2.Apical oblique view – useful to
detect defects of the anterior glenoid rim and
3. Special views to detect humeral head defects
•Didee view -anterior glenoid lip fracture.
•Hillsachs view- to detect Hillsach lesion.
Special studies :
•CT -Scan: Helps detect glenoid rim and bumeral head defects.
•MRI: Helps detect lesions of cuff, capsule and labrum. The sensitivity and specificity of glenohumeral instability were 88% and 93% respectively.
•Arthroscopic examination under GA: Excellent technique for confirming presence of shoulder instability and detecting pathological lesions.
Closed reduction :
•Should be reduced quickly & under short GA
•Early reduction- Eliminates stretch and compression over neurovascular structure, minimizes muscles spasm and prevents progressive enlargement of humeral head defect in locked dislocation.
a.Hippocratic technique :
operator places his foot in the armpit of the affected side of the patient, holds the patient's hand, and pulls toward the him
b.Milch's technique :
With the patient supine, the arm is abducted and externally rotated, and the thumb is used to gently push the head of the humerus back in place.
c. Modified Stimson 's technique :
The patient is placed prone on the edge of the examining table while downward traction is gently applied.
•Appropriate weights are taped to the wrist(Five pounds is usually sufficient)
• When using this technique, one should be patient since it may take 15 to 20 minutes for the reduction to occur.
d. Kocher's leverage technique:
•Preliminary stretching in the line of the long axis of the shaft of the humerus.
•While maintaining steady traction, the arm is rotated externally and very gently until 80° of extenal rotation is achieved.
•With the arm, the elbow is brought forward to a point near the midline of the trunk.

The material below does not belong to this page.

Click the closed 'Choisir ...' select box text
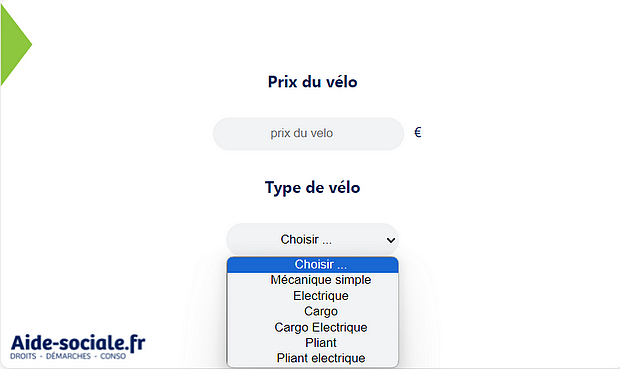The height and width of the screenshot is (369, 620). tap(306, 239)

•The arm is rotated internally and the hand is placed on the opposite shoulder.
e. Traction - counteraction method :
•Position – supine position, a sheet is folded to form a 5-inch swathe, & is used as the countertraction to stabilize
•Very gentle traction is applied to the involved arm in line with the deformity, and the traction is increased very gradually
•Slight internal and external rotation is used to disengage.

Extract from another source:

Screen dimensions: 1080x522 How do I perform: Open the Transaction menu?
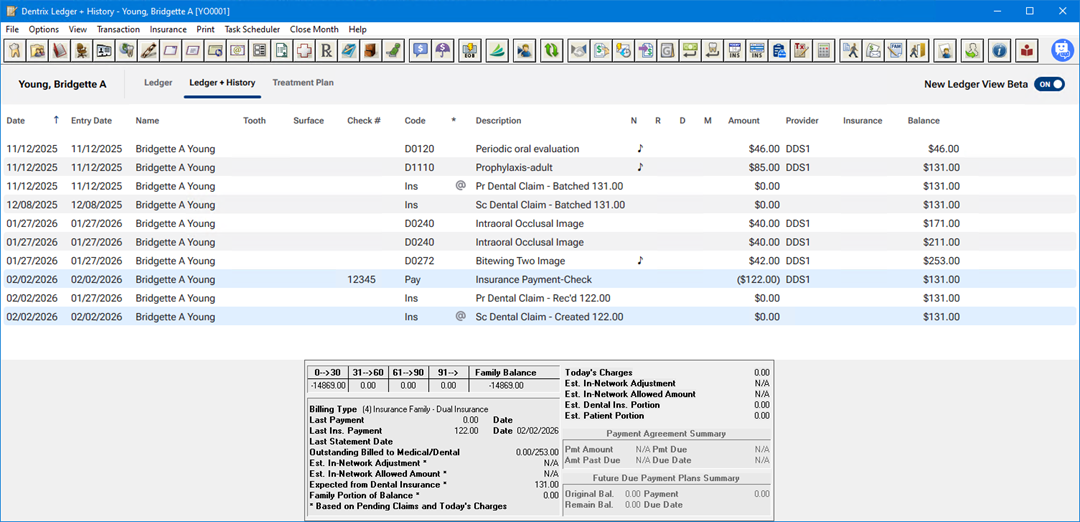pos(118,30)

1.Irreducible anterior dislocations due to soft tissue interposition.
2. Recurrent dislocations
•Surgery is considered if apprehension or instability repeatedly compromises shoulder comfort/function in spite of a reasonable trial of internal and external rotator strengthening exercises.
•Atraumatic shoulder instability
3. Displaced fracture of greater tuberosity (ORIF is done if the fragment remains displaced >5mm after reduction) and repair of the attendant split in the tendon of rotator cuff.

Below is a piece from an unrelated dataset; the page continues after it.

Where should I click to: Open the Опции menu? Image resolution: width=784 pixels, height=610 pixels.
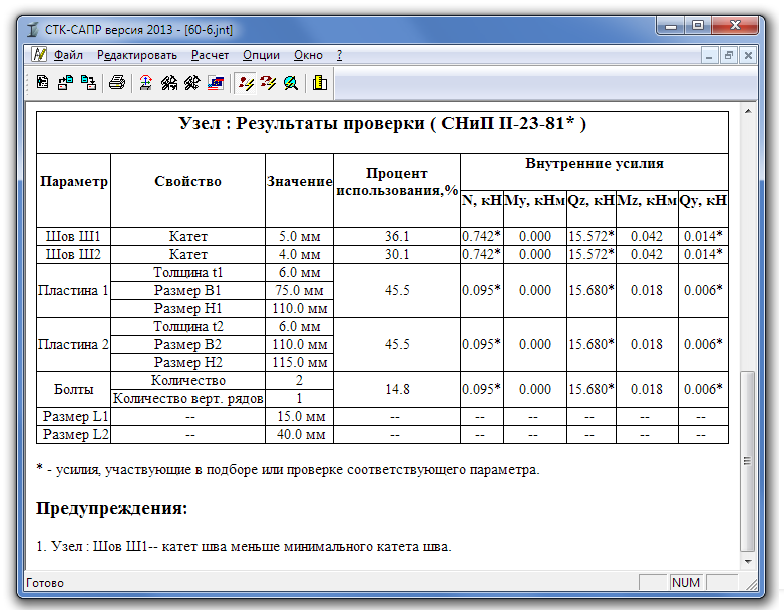(261, 55)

4. Glenoid rim fractures - ORIF is considered for fragments involving 25% of anterior glenoid with displacement of 20mm or more.
5. Pt. with occupations which require complete and absolute stability before being able to return to work.
COMPLICATIONS associated with Shoulder Dislocation
1.Bone injuries :Compression fracture of humeral head, fracture of anterior glenoid lip, greater tuberosity, acromion and coracoid process.
2.Soft tissue injuries : Rotator cuff tears (more common in older people and present as pain or weakness on external rotation or abduction).
3.Vascular injuries : More in elderly patients, axillary artery (second part is most commonly involved) and its branches, vein are most commonly involved. Injury can occur at dislocation or reduction.
4.Neural injuries : Most commonly involved nerve is axillary nerve. The head displaces the subscapularis tendon and muscle forward, creating traction and direct pressure on the nerve.